Voice clone training script formatter
A cloned voice can only say sounds it learned during training. If your script never includes certain phonemes, sentence lengths, or intonation patterns, the model improvises them — and that is where mispronunciations come from. This formatter audits your training script for phonetic diversity, length variety, and intonation mix, then estimates recording duration for ElevenLabs, Resemble, and Coqui.
How it works
The tool runs several lightweight checks on your text:
- Phoneme coverage — it maps your words against a set of representative English sound groups (plosives, fricatives, nasals, key vowels) and reports which groups are thin or missing.
- Sentence-length spread — it measures short, medium, and long sentences so you do not train on one monotonous cadence.
- Intonation mix — it counts statements, questions, and exclamations, since rising and falling pitch must be in the data to be reproduced.
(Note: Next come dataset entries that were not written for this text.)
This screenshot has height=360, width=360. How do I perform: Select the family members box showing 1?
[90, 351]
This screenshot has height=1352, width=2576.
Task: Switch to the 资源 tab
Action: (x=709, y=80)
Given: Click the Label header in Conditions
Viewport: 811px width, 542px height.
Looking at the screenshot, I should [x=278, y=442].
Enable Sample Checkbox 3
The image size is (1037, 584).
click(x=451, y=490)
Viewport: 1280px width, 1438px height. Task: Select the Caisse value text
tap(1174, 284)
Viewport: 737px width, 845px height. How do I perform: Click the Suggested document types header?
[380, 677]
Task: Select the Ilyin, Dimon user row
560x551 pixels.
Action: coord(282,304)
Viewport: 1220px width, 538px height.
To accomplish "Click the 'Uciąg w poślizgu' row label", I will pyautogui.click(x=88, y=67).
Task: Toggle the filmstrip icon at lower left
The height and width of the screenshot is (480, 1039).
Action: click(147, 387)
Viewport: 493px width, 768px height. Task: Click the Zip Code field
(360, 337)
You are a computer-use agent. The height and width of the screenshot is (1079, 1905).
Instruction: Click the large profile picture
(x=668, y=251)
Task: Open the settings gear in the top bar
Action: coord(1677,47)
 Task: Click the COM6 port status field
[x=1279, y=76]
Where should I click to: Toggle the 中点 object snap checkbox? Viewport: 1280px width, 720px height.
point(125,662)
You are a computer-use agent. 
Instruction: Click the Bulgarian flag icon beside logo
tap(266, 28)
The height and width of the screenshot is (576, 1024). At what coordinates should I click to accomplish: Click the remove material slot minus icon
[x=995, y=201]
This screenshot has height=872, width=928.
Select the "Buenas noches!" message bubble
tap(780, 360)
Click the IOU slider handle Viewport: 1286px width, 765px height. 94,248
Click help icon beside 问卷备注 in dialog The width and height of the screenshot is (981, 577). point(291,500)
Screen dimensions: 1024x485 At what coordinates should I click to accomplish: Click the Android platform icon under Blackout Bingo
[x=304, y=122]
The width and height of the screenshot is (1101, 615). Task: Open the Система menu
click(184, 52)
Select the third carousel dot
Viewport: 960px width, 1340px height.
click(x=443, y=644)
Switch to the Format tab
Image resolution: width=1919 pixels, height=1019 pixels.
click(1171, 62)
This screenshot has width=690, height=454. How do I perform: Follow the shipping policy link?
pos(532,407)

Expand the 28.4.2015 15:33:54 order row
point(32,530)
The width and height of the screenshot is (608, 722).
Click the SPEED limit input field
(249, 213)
- Duration estimate — at a normal reading pace it projects how many minutes your script will yield and compares that to your target.
What makes a voice clone fail
Most cloning problems trace back to one of three gaps in the training data:
Missing phoneme groups. If your script relies heavily on common words like “the”, “is”, and “can”, you cover most vowels but may miss consonant clusters (spr-, str-), fricatives (th, zh), or the schwa in unstressed syllables. The clone then approximates those sounds from nearest neighbours, causing subtle but consistent mispronunciations on words it was never trained on.
Monotone cadence. A script of 100 short declarative sentences trains a voice that sounds robotic at longer utterances and flat at questions. You need roughly one third short (under 10 words), one third medium (10–20 words), and one third longer sentences to capture natural breathing, phrasing, and rhythm.
Missing emotional register. Standard statements, questions, and exclamations each carry different pitch trajectories. A clone trained only on statements will read a question with a falling tone, which sounds unnatural to listeners.
Worked example — spotting a thin phoneme group
Suppose your script is 50 sentences drawn from a product manual. A formatter check might reveal that the fricatives (f, v, s, z, sh, zh) appear in fewer than 20% of sentences. Adding sentences like “This service offers five versions of the software” quickly fills that gap without changing the script’s overall topic. The formatter flags which groups are below a useful threshold so you patch precisely rather than padding with filler.
Tips for a strong training script
- Vary everything. Mix sentence lengths, sentence types, and topics — variety in the data is what makes a clone flexible.
- Read naturally. Train the voice the way you want it to sound; don’t over-enunciate or perform unless that is the target style.
- Prioritize clean audio. A quiet room and consistent mic distance matter more than a perfect script.
- Fill the gaps it flags. If a phoneme group is thin, add one or two sentences that exercise it rather than padding length blindly.
- Record in order. Recording sessions should use the same mic position and room throughout; changes in acoustic environment are audible in synthesis and weaken consistency.